85、武器輸出
「死の商人国家」への変質を許さない
2024年10月
1976年に当時の三木政権が表明した「武器輸出三原則」は、「国際紛争を助長しない」という「平和国家」としての理念にもとづき事実上武器輸出を全面禁止し、81年には衆参両院本会議は同三原則の厳格な運用を求める決議を全会一致で可決しました。自民党政府のもとでも、これが日本の「国是」となってきたのです。
ところが2014年4月、当時の安倍政権は「武器輸出三原則」を撤廃し、武器や関連技術の輸出を包括的に解禁する「防衛装備移転三原則」へと大転換させる閣議決定を強行しました。それでも、殺傷武器の輸出については基本的に認めていませんでした。
それをさらに「大転換」させ、日本を「国際紛争助長国家」「死の商人国家」へと完全に変質させたのが岸田政権でした。2022年末に閣議決定した「安保3文書」が「防衛装備移転の推進」を掲げたことを受け、同政権はまず、23年12月に外国企業からライセンスを得て日本が生産した殺傷武器を、ライセンス元国へ輸出できるようにする閣議決定を行いました。さらに今年3月には、日英伊が共同開発・生産する次期戦闘機の日本から第三国への輸出を可能にする閣議決定を強行したのです。
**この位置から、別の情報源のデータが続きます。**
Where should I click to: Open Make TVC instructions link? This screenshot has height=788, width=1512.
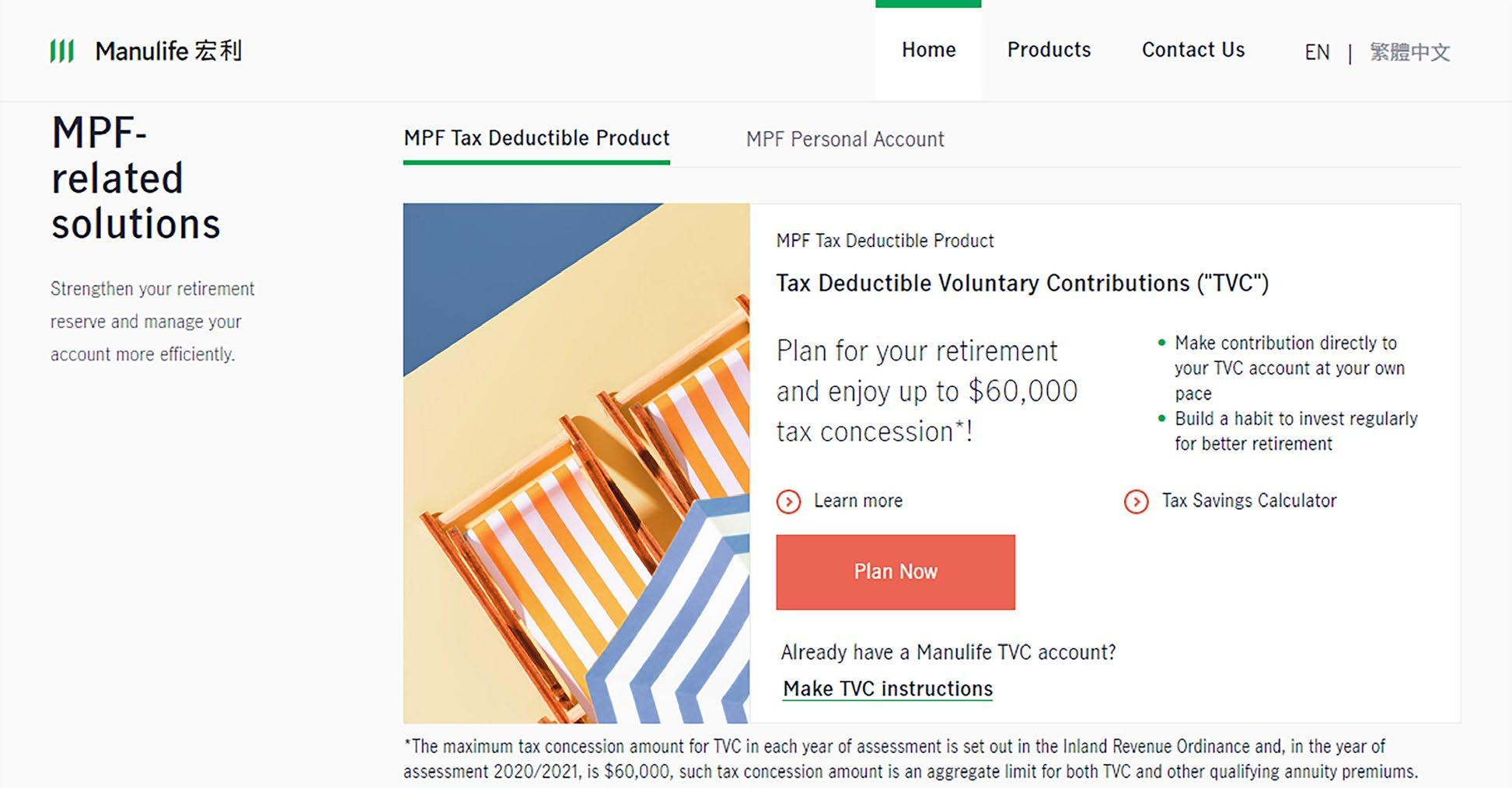[x=888, y=689]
日本にとってF2戦闘機の後継となる次期戦闘機は、防衛省資料によれば「いずれの国においても実現されていない新たな戦い方」に対応する最新鋭機であり、殺傷武器の最たるものです。英伊にとってはユーロファイターの後継ですが、英伊独西が共同開発・生産した同機はサウジアラビアに第三国輸出され、それがイエメン内戦(2015年~)への軍事介入に投入された結果、多数の民間人が犠牲になったことは厳然たる事実です。次期戦闘機が第三国に輸出された場合、さらに破滅的な攻撃に使用される危険性があることは明白です。
政府・与党はこの閣議決定について、「3つの歯止め」――輸出するのは次期戦闘機に限る、輸出先は日本と「防衛装備品・技術移転協定」を締約している国に限る、「現に戦闘が行われている国」は除外する――を設けたとしていますがまったく歯止めになりません。
輸出は次期戦闘機に限るといいますが、これだけの殺傷能力を持つ武器の輸出を可能にしておいて、その他は輸出できないという理屈は成り立たず、今後、際限なく殺傷武器輸出が拡大していくことは必至です。また、日本と「防衛装備品・技術移転協定」を結んでいる国はいま15カ国ですが、これは国会の関与なく政府の一存で決められるので、締約国もいくらでも増やすことができます。さらに、現在は戦闘していない国であっても、日本が戦闘機を輸出した後に開始する事態は十分ありえます。実際、サウジアラビアがイエメン内戦に介入したのは、ユーロファイター輸入後のことでした。このように、日本が開発・生産に加わる次期戦闘機が無辜の市民の命を奪うとともに、戦闘機をはじめとする殺傷武器の輸出競争を激化させて逆に地域の安定を脅かす可能性はまったく排除されていません。
政府が第三国への輸出について「市場が大きくなり効率化する」としていることも重大です。これは、販路拡大でコストを安くし、多売により儲けを増やすということに他ならず、軍需産業を稼がせるためなら命の犠牲もいたしかたないといっているに等しいことになります。次期戦闘機は日本側では三菱重工が開発・生産の中心をになうことになりますが、同社は自民党への大口献金企業であり、その会長はさらなる大軍拡のために防衛省が設置した「有識者会議」のメンバーでもあります。これを「死の商人国家」への堕落といわずに何というのでしょう。